Effects of Vagus Nerve Stimulation and Ketogenic Diet on Quality of Life and Changes in EEG and Sleep

University dissertation from Department of Clinical Sciences, Lund University

Abstract: When anti-epileptic drugs fail, and epilepsy surgery is found unfeasible or ineffective, there remains a group of at least 25% of children with epilepsy in whom seizure control cannot be achieved. Vagus nerve stimulation (VNS) is an adjunctive treatment for medically refractory epilepsy. It is an implantable, multi-programmable pulse generator that delivers current electrical stimulation to the vagus nerve for the purpose of suppressing and reducing the frequency and/or severity of epileptic seizures. Ketogenic diet (KD) is a high fat, low carbohydrate and low protein diet that has been used for childhood therapy resistant epilepsy since the1920s. It was developed to mimic the ketotic state of starvation.

The general aim of this thesis was to evaluate effects of VNS on epileptiform activity, deltapower and sleep characteristics and to correlate these to clinical aspects on behaviour, mood and QOL in children with therapy resistant epilepsy. Initially, and after three and nine months of VNS-treatment, 15 children were investigated. Sleep characteristics and clinical correlations were also evaluated after 3 and 12 months in 18 children with KD. A diary of seizure frequency and the National Hospital Seizure Severity Scale (NHS3) were collected.

In the first study (paper I) cognitive functioning was recorded, a Visual Analogue Scale for validating QOL, Child Behaviour Checklist (CBCL) for quantifying behaviour problems, Dodrill Mood Analogue Scale and Birleson Depression Self-Rating Scale were used. Six of fifteen children showed a 50% or more reduction in seizure frequency; one of these became seizure-free. Two children had a 25-50% seizure reduction. Two children showed increased seizure frequency. In 13 of 15 children there was an improvement in NHS3. The parents reported shorter duration of seizure and recovery phase. There were no changes in cognitive functioning. Twelve children showed an improvement in QOL. Eleven of these also improved in seizure severity and mood and 5 also in depressive parameters.

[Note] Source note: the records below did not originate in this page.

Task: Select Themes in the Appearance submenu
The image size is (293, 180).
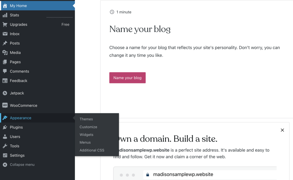Action: pos(86,119)
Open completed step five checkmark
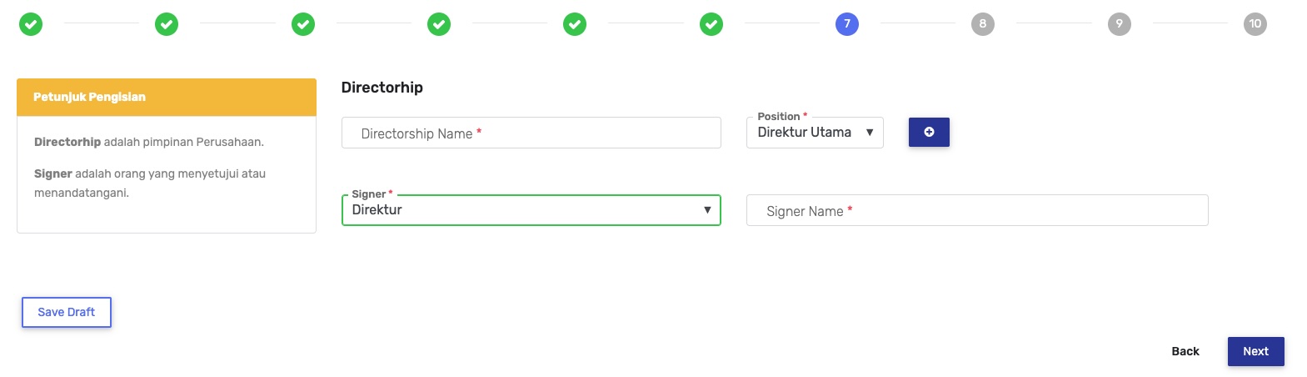 (575, 24)
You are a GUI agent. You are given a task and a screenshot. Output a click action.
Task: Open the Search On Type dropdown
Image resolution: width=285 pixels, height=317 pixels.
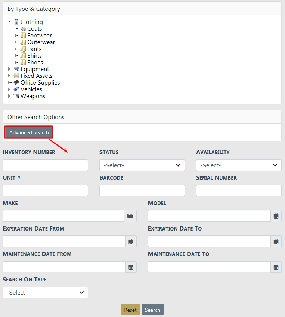(45, 293)
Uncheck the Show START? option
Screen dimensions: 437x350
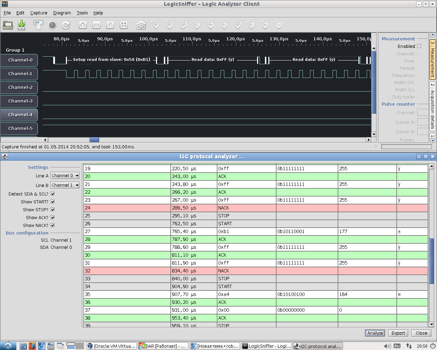click(x=53, y=202)
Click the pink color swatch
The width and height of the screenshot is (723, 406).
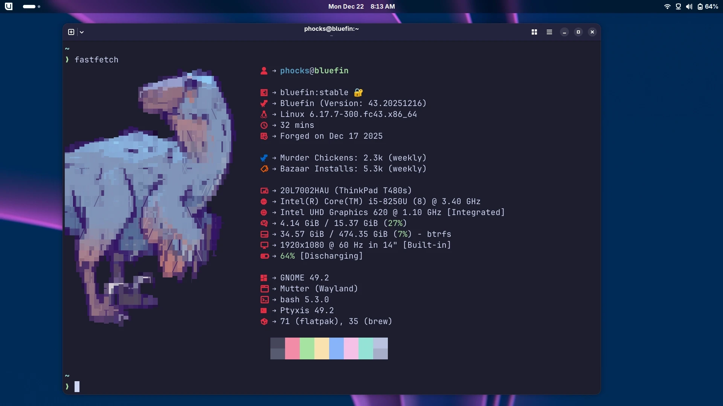tap(292, 348)
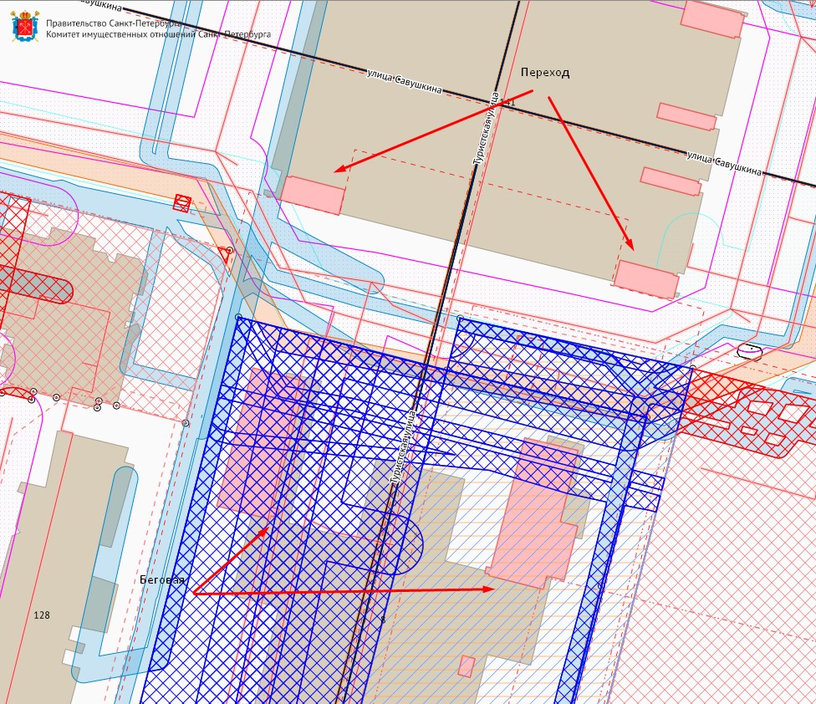This screenshot has width=816, height=704.
Task: Select the white oval symbol with dots
Action: point(750,350)
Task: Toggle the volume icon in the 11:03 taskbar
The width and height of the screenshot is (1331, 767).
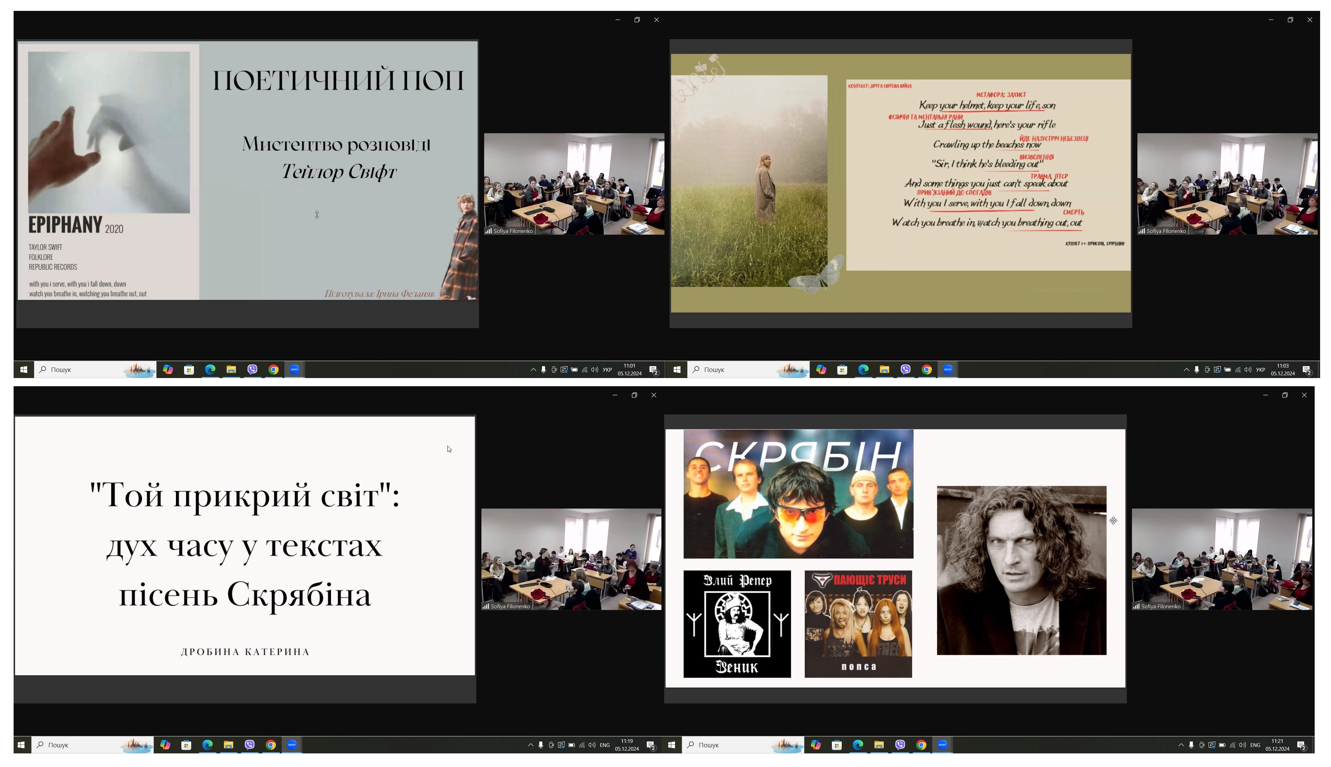Action: (x=1248, y=370)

In the second study (paper II) 24 hours ambulatory EEG monitoring for spike detection were used. This study shows that VNS reduces interictal epileptiform discharges (IEDs), especially in rapid eye movements (REM) and slow wave sleep, and the number of electrographic seizures. It also shows a concordance between reduction in IEDs and electrographic seizures. There was no correlation between the extent of improvement in clinical data and the degree of spike reduction.

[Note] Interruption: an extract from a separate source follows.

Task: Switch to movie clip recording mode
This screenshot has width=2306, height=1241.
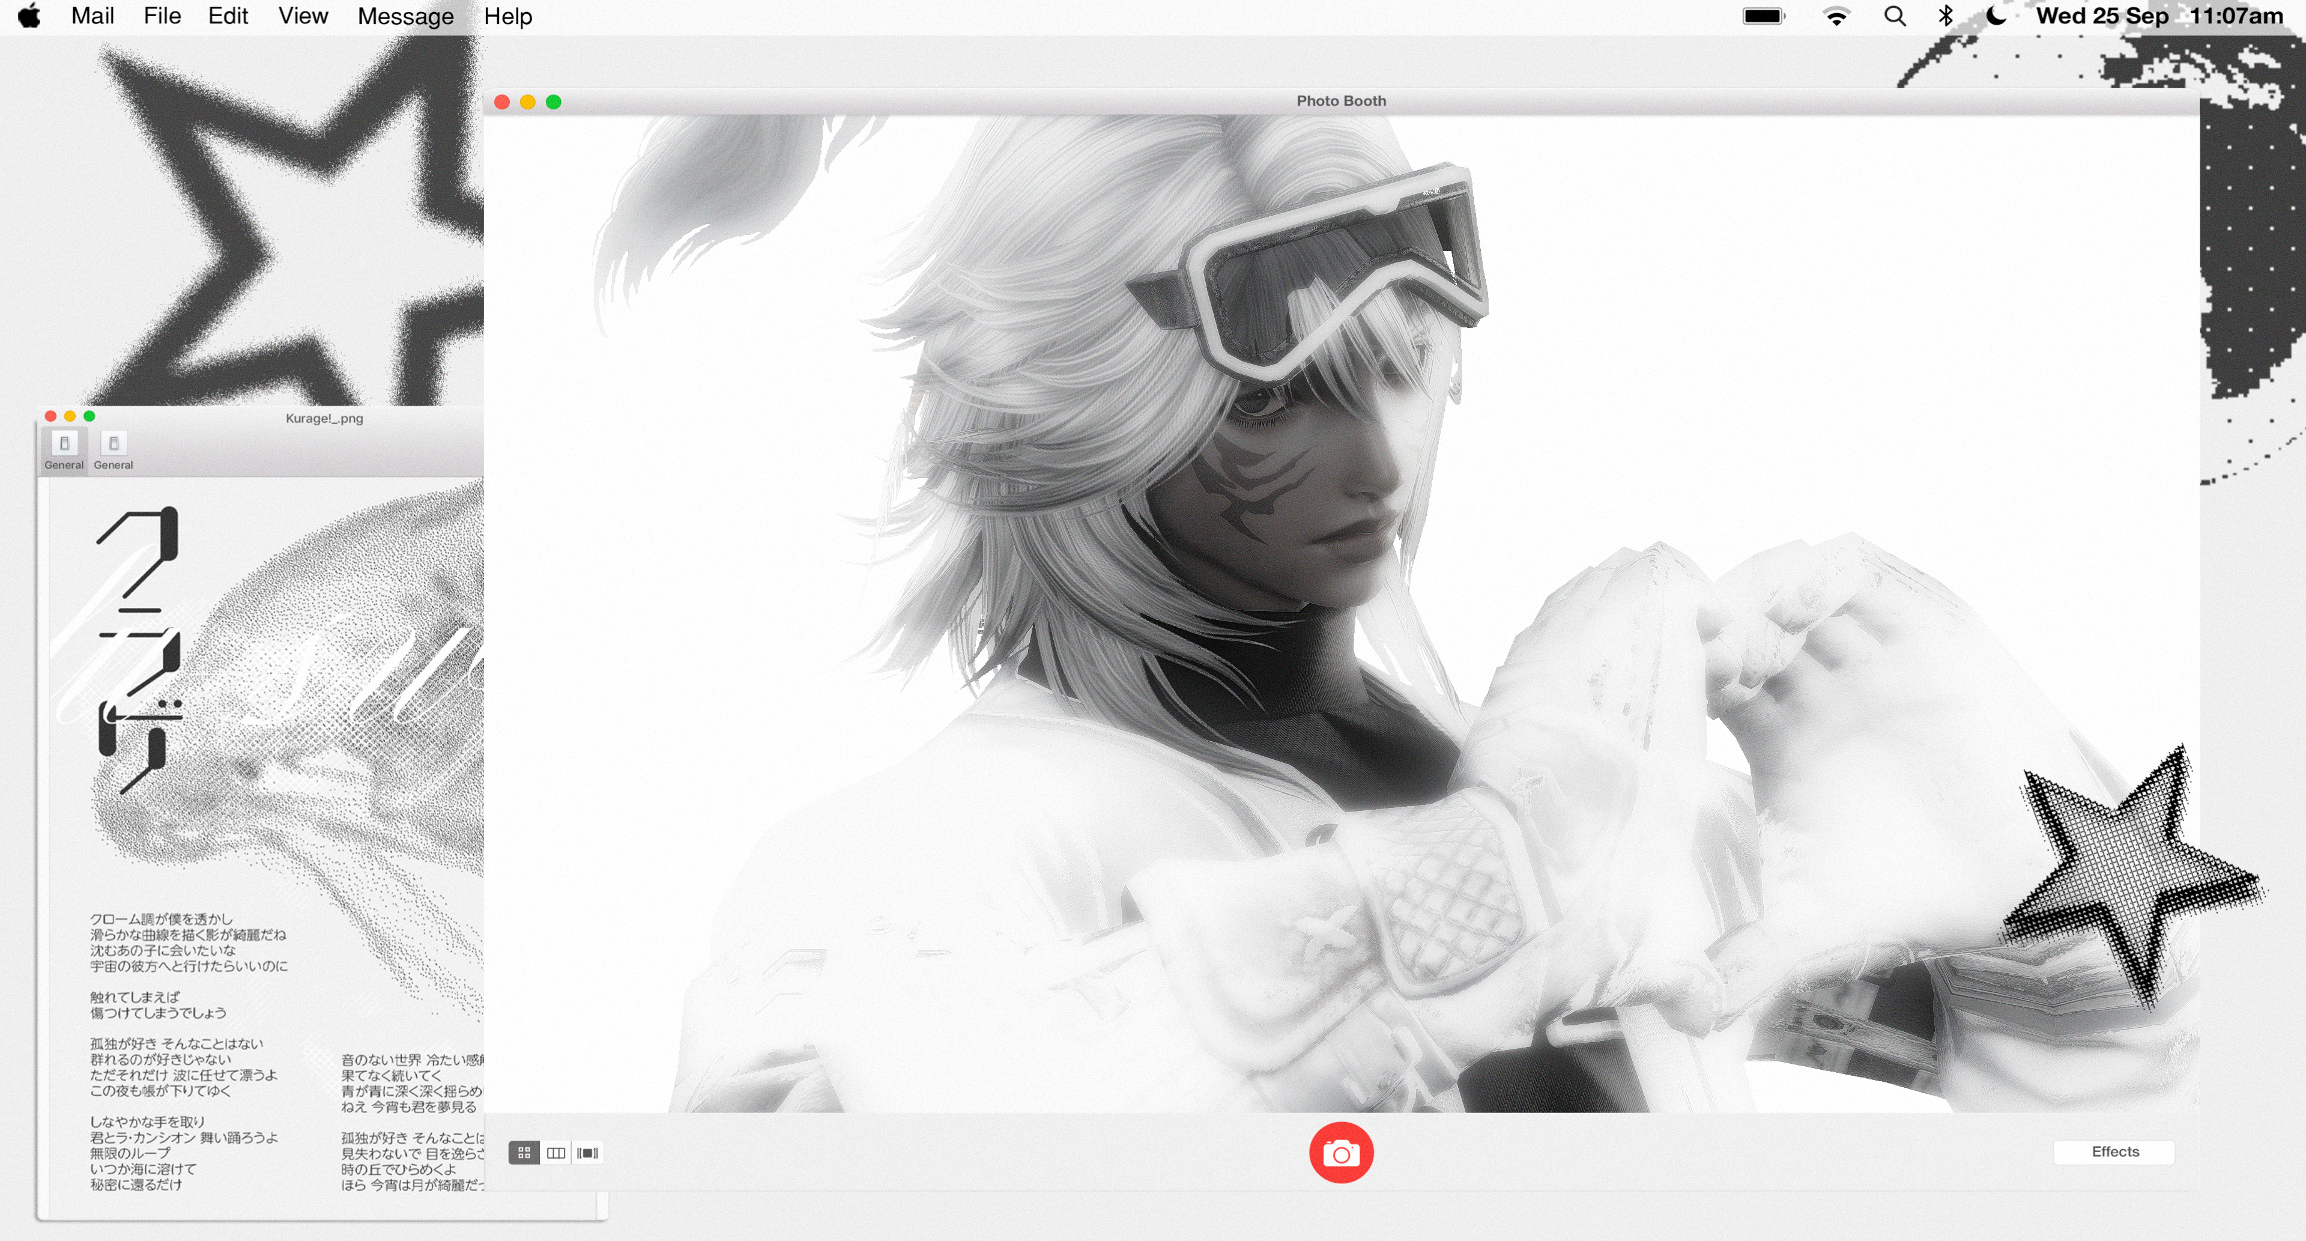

In the third and forth study (paper III and IV) children with VNS and KD were examined with ambulatory polysomnographic recordings. Sleep parameters, and in VNS, movement times (MTs), used to account for arousals were estimated. Our findings indicate that VNS counteracts known adverse effects of epilepsy on sleep and increases slow wave sleep. This possibly contributes to the reported improvement in wellbeing. We also see an increase in MTs. This arousal effect seems to be of minor importance for QOL and could possibly be related to the antiepileptic mechanisms in VNS. KD decreases night sleep and improves sleep quality. The improvement in sleep quality, with increased REM sleep, seems to contribute to the improvement in QOL.

In the fifth study (paper V) the 24 hours ambulatory EEG monitoring were used to study immediate effects of VNS stimulation on epileptiform activity, arousals and background frequency in EEG. The findings lend no support to earlier studies suggesting immediate VNS stimulation related changes in IEDs och IEIs. There were no VNS stimulation related changes in background EEG frequency despite the significant increase in the number of MTs immediately related to the VNS stimulation periods.